4.8. MEHDİYETİN DURDURULMASI HADİSLERE GÖRE MÜMKÜN DEĞİLDİR

MELEKLERLE YARDIM GÖREN MEHDİ’NİN ÖLDÜRÜLMESİ İMKANSIZDIR  

HZ. CEBRAİL (AS) VE HZ. MİKAİL (AS), KIRK ALTI BİN (46. 000) MELEK İmam Mehdi'nin yardımcıları ve yoldaşları arasında olacaktır. (Bihar-ül Envar, Cilt 19, Sayfa 284)

Allah Mehdi'yi 3 BİN MELEKLE DESTEKLEYECEKTİR(El Kavlu-l Muhtasar Fi Alamatil Mehdiyy-il Muntazar, Ahmed İbn-i Hacer-i Mekki, s. 41)
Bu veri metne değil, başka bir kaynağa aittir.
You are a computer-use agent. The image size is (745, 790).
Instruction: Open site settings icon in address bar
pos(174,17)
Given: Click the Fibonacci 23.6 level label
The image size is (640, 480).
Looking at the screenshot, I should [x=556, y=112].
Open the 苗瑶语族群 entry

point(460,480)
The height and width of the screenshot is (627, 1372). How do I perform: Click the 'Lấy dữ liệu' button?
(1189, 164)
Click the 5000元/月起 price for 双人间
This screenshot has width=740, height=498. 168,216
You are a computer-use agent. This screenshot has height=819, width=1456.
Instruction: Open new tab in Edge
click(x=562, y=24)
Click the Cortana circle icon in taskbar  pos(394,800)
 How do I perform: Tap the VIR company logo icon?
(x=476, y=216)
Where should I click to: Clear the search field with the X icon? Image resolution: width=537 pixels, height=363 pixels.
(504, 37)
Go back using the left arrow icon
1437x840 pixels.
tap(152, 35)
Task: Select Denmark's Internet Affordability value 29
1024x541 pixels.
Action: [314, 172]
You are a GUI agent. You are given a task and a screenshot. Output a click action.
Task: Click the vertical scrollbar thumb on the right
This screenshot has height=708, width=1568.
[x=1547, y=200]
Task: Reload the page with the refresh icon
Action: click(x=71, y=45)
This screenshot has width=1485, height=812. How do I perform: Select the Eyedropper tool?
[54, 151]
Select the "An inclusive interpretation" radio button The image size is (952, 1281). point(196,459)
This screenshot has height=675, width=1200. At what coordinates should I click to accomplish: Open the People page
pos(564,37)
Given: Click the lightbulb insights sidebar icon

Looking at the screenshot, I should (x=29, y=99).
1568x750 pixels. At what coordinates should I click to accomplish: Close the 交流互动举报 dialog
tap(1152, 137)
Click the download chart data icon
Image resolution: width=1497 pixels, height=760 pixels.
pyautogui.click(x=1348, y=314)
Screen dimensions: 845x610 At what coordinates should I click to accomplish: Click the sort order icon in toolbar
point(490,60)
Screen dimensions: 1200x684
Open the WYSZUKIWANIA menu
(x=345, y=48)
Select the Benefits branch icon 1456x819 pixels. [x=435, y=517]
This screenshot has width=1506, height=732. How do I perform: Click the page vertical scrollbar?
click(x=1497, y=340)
MEHDİ, ZAMANINDAKİ İNSANLARIN EN HAYIRLISIDIR. Onun yardımcıları ve ona biat edenler... CEBRAİL ONLARIN ÖNÜNDE, MİKAİL DE ARKALARINDA bulunur. Mehdi̇, mahlukat arasında sevilir. (Kitab-ül Bur- han fi Alamet-il Mehdiyy-il Ahir Zaman, s. 58)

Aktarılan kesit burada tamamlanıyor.